◆ **Instructions to follow**
Your task is to output all the records below, word for word.

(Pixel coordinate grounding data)
· · ·
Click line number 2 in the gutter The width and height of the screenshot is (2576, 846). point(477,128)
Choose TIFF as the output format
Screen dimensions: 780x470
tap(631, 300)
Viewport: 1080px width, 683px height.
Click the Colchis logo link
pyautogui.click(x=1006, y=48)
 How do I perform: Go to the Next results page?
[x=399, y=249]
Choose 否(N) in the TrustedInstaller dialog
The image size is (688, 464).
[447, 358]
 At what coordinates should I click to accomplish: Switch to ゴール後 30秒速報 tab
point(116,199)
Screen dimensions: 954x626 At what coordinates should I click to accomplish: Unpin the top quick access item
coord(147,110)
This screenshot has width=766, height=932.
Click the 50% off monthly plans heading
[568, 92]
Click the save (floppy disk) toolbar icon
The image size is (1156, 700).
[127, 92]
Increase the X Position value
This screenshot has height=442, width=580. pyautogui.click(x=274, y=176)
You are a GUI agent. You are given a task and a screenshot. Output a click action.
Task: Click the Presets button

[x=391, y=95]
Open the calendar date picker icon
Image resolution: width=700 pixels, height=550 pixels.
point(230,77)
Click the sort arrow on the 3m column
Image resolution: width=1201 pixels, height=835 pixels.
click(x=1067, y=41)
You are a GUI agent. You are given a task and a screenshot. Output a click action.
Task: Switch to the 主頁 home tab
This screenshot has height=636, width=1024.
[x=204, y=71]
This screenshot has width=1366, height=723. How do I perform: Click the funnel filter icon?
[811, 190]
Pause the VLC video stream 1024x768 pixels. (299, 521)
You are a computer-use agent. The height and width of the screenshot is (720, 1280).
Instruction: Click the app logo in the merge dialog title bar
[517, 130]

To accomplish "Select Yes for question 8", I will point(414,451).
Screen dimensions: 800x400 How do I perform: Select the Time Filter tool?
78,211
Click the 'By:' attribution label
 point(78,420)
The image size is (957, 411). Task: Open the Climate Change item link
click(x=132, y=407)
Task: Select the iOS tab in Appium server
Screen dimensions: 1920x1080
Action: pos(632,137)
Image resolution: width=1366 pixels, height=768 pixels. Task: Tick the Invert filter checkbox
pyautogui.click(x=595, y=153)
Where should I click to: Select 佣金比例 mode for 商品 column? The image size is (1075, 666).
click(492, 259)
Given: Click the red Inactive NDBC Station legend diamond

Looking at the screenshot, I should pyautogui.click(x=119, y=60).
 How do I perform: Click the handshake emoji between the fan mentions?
· · ·
◆ **Result of this task**
Click line number 2 in the gutter The width and height of the screenshot is (2576, 846). point(477,128)
Choose TIFF as the output format
Screen dimensions: 780x470
tap(631, 300)
Viewport: 1080px width, 683px height.
Click the Colchis logo link
pyautogui.click(x=1006, y=48)
 How do I perform: Go to the Next results page?
[x=399, y=249]
Choose 否(N) in the TrustedInstaller dialog
The image size is (688, 464).
[447, 358]
 At what coordinates should I click to accomplish: Switch to ゴール後 30秒速報 tab
point(116,199)
Screen dimensions: 954x626 At what coordinates should I click to accomplish: Unpin the top quick access item
coord(147,110)
This screenshot has width=766, height=932.
Click the 50% off monthly plans heading
[568, 92]
Click the save (floppy disk) toolbar icon
The image size is (1156, 700).
[127, 92]
Increase the X Position value
This screenshot has height=442, width=580. pyautogui.click(x=274, y=176)
You are a GUI agent. You are given a task and a screenshot. Output a click action.
Task: Click the Presets button

[x=391, y=95]
Open the calendar date picker icon
Image resolution: width=700 pixels, height=550 pixels.
point(230,77)
Click the sort arrow on the 3m column
Image resolution: width=1201 pixels, height=835 pixels.
click(x=1067, y=41)
You are a GUI agent. You are given a task and a screenshot. Output a click action.
Task: Switch to the 主頁 home tab
This screenshot has height=636, width=1024.
[x=204, y=71]
This screenshot has width=1366, height=723. How do I perform: Click the funnel filter icon?
[811, 190]
Pause the VLC video stream 1024x768 pixels. (299, 521)
You are a computer-use agent. The height and width of the screenshot is (720, 1280).
Instruction: Click the app logo in the merge dialog title bar
[517, 130]

To accomplish "Select Yes for question 8", I will point(414,451).
Screen dimensions: 800x400 How do I perform: Select the Time Filter tool?
78,211
Click the 'By:' attribution label
 point(78,420)
The image size is (957, 411). Task: Open the Climate Change item link
click(x=132, y=407)
Task: Select the iOS tab in Appium server
Screen dimensions: 1920x1080
Action: pos(632,137)
Image resolution: width=1366 pixels, height=768 pixels. Task: Tick the Invert filter checkbox
pyautogui.click(x=595, y=153)
Where should I click to: Select 佣金比例 mode for 商品 column? The image size is (1075, 666).
click(492, 259)
Given: Click the red Inactive NDBC Station legend diamond

Looking at the screenshot, I should pyautogui.click(x=119, y=60).
 How do I perform: Click the handshake emoji between the fan mentions?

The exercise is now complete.